There are many changes taking place, with official and unofficial markets, the distribution of land for small farmers and the mass production of a North Korean car. There are certainly more cars on the streets, and smiles are returned by people in stores and on the street. Words such as “market economy” are creeping in.
I am not denying the daily struggle that the vast majority have in North Korea, and two or three churches does not compare in any way at all with the over 2000 at the beginning of the war. But change is taking place.
We spent the rest of BWA Day in the city of Sariwon, to the south of Pyongyang. Here BWAid, HBAid and others have been supporting the work of the provincial hospital and a neighboring children’s home for some years. What a difference from our first visit! The used hospital beds and equipment we sent are bringing added comfort. Surgical and other aids were appreciated, and the pharmacy was reasonably well stocked. Quite a comparison to the empty shelves we had seen before.
In the orphanage we saw clean and tidy babies and toddlers, being cared for in a warm and loving environment. The industrial washing machine we had sent was being put to good use. The problem of clean water still remains, and Bela and I discussed how we could raise the funds to ship two water purification tanks, tablets and pipes, etc., from Hungary to Sariwon.

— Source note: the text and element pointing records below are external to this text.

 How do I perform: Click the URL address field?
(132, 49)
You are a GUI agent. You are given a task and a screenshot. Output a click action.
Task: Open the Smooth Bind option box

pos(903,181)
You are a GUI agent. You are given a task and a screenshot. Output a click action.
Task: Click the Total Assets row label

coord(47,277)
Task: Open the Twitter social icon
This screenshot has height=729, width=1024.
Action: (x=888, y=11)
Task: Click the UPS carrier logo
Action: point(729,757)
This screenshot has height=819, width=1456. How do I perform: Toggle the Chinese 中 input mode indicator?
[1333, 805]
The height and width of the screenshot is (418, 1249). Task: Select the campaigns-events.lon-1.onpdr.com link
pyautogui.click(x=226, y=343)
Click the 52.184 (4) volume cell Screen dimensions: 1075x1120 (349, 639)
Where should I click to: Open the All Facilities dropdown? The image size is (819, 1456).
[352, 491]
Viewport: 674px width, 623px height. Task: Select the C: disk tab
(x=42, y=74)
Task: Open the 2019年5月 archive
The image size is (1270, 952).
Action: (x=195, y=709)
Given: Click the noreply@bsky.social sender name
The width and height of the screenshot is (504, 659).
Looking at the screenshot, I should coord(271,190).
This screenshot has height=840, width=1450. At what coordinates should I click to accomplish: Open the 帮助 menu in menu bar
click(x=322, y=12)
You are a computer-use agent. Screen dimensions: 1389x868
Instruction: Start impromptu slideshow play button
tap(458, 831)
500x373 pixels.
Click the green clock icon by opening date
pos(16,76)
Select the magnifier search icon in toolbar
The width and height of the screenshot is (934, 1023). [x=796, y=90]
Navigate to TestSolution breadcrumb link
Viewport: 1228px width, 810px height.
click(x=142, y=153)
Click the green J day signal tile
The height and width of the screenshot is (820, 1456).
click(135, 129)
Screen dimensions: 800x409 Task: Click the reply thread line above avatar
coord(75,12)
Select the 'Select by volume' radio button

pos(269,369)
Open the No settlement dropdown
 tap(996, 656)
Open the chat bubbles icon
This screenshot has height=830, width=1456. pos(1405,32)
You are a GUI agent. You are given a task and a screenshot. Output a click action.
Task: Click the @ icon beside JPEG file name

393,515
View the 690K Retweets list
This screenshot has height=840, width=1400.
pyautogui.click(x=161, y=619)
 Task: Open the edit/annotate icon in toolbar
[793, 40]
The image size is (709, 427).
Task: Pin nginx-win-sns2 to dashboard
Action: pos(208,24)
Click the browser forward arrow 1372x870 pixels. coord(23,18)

As we left the city we were taken to the pediatric hospital that we had not been able to help. Here another NGO had built a block with two surgical theaters, but the money had run out before the building had been equipped. The renovation of the hospital wards had brought cleanliness and warmth, but still the old broken hospital beds were being used.
Baptists must know of hospitals that are re-equipping wards, theaters and equipment, and here’s an avenue they can take. BWAid needs the funds to ship these goods, and other agencies we can work with to find them.
Contact me if you think you can help or want to send a donation for our work in the DPRK.
Oh! The Super Bowl? Well, in this isolated and closed country, and two days after the game, I still do not know the score, and actually believe that I am having far more fun here in North Korea!
Paul Montacute is the director of Baptist World Aid in Falls Church, Va.